Do you want a preview insight into the electricity grid of the future? Do not look to the United States, Europe or China. Instead, head to Nigeria, where Odyssey Energy Solutions has been hard at work. There, a fragile and incomplete grid has prompted many businesses and communities to invest in mini- and micro-grids powered by renewable energy and able to operate autonomously.
Odyssey has built a platform to help developers launch, build and manage distributed renewable energy projects in emerging markets like Nigeria, Kenya and Sierra Leone. These efforts helped the company raise a $5.3 million funding round last summer.
Now, just seven months later, Odyssey has closed a $15 million Series A, TechCrunch+ has learned exclusively. The round was led by Union Square Ventures, with participation from Equal Ventures, Twelve Below, Transition, Equator, MCJ Collective, Abstract Ventures, Founder Collective and Climate Capital.
The company collects data on every project that passes through its platform, which it then uses to help investors vet future projects. Some of this data also helps developers source equipment for their projects, whether it’s solar panels, inverters, or other essential supplies. And in the end, Odyssey has software to control the energy flowing through developers’ mini- and micro-grids.

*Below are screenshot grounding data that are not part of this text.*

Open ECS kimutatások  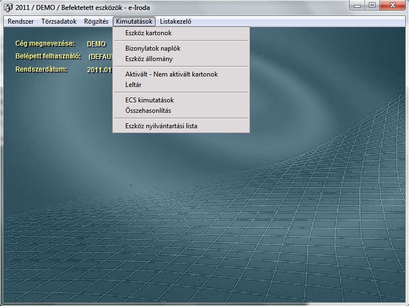150,100
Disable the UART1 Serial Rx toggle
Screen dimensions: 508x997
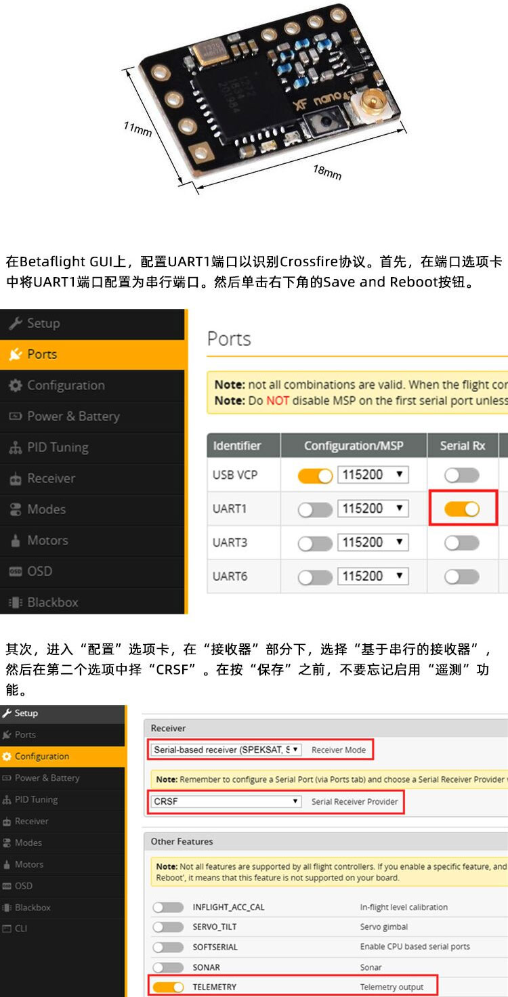(x=463, y=509)
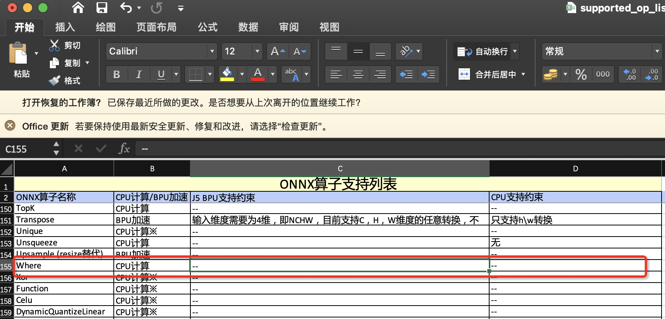Dismiss the Office 更新 notification bar
Image resolution: width=665 pixels, height=319 pixels.
pos(10,126)
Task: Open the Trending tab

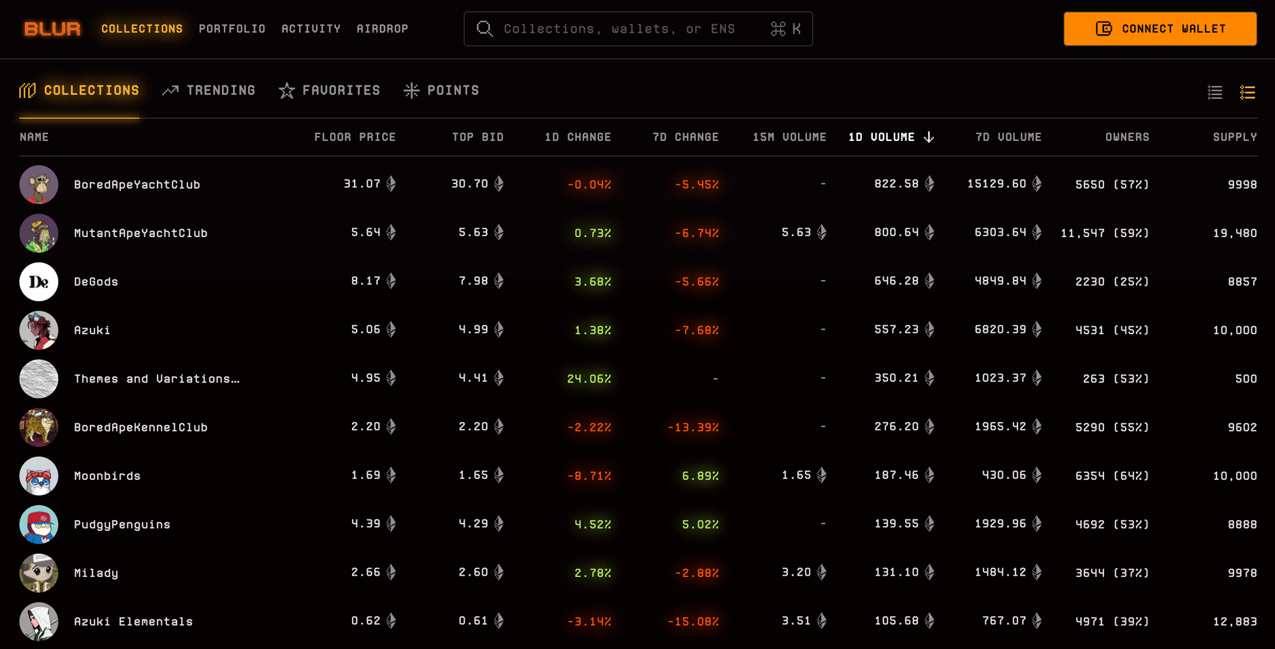Action: 209,91
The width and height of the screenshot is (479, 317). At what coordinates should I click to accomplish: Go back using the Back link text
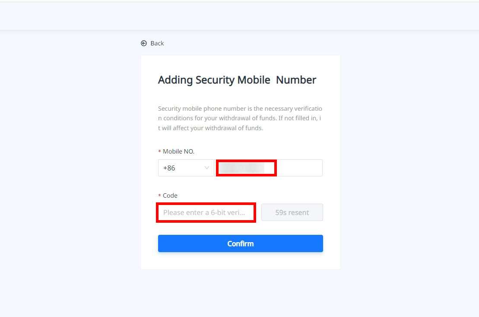pyautogui.click(x=157, y=43)
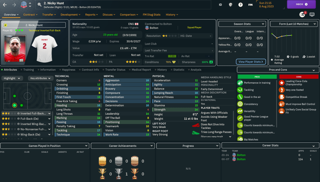Screen dimensions: 320x182
Task: Open the FM Stag Stats tab
Action: coord(151,15)
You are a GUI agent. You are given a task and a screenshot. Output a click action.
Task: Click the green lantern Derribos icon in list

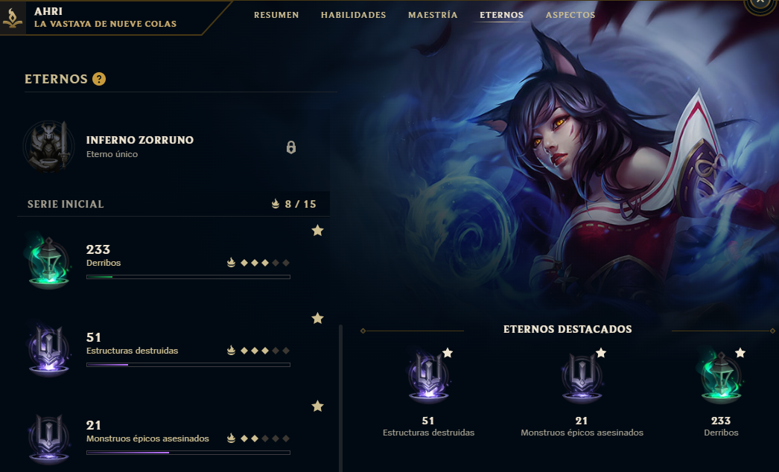pyautogui.click(x=48, y=263)
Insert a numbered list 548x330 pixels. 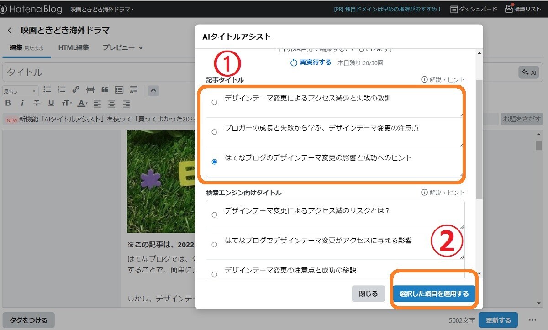point(61,89)
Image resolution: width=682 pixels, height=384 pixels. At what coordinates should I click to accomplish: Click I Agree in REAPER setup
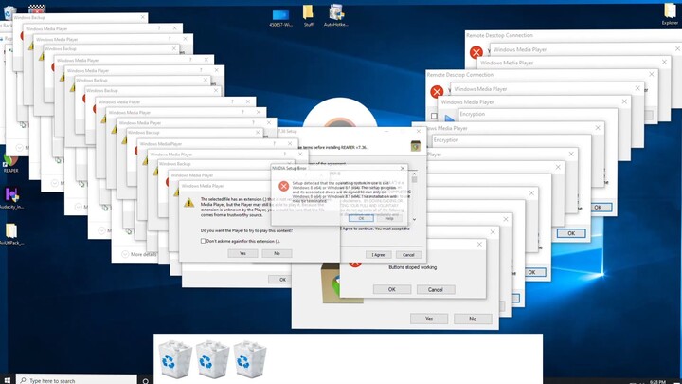(x=378, y=254)
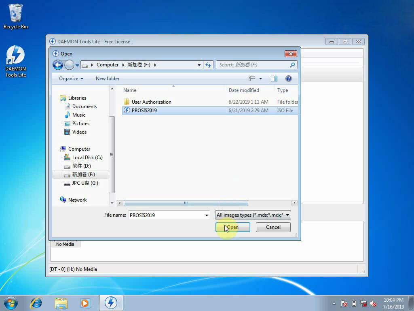Open the Recycle Bin on desktop

(x=16, y=17)
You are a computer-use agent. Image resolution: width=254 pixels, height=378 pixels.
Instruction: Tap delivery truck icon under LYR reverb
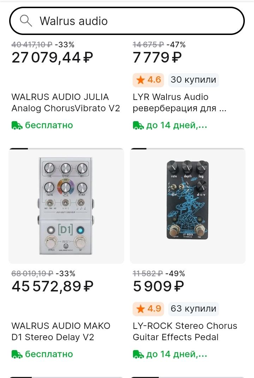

When the company raised its funding round last year, business was good. Odyssey co-founder and CEO Emily McAteer told TechCrunch+ that her company has already built up a network of project developers and has significant capital in its target markets going through the platform. Its software products also helped developers to affordably source and more easily manage the mini- and micro-grids they had built. At the time, lifting a series A in a short time was not in the cards.
But that changed in the months that followed. “We had proof points that we wanted to hit when launching these products, and we kind of hit them very quickly,” McAteer said. Some key recruits also helped them quickly understand other issues frequently encountered by Odyssey customers. McAteer called this combination of team and product a “stepping stone.”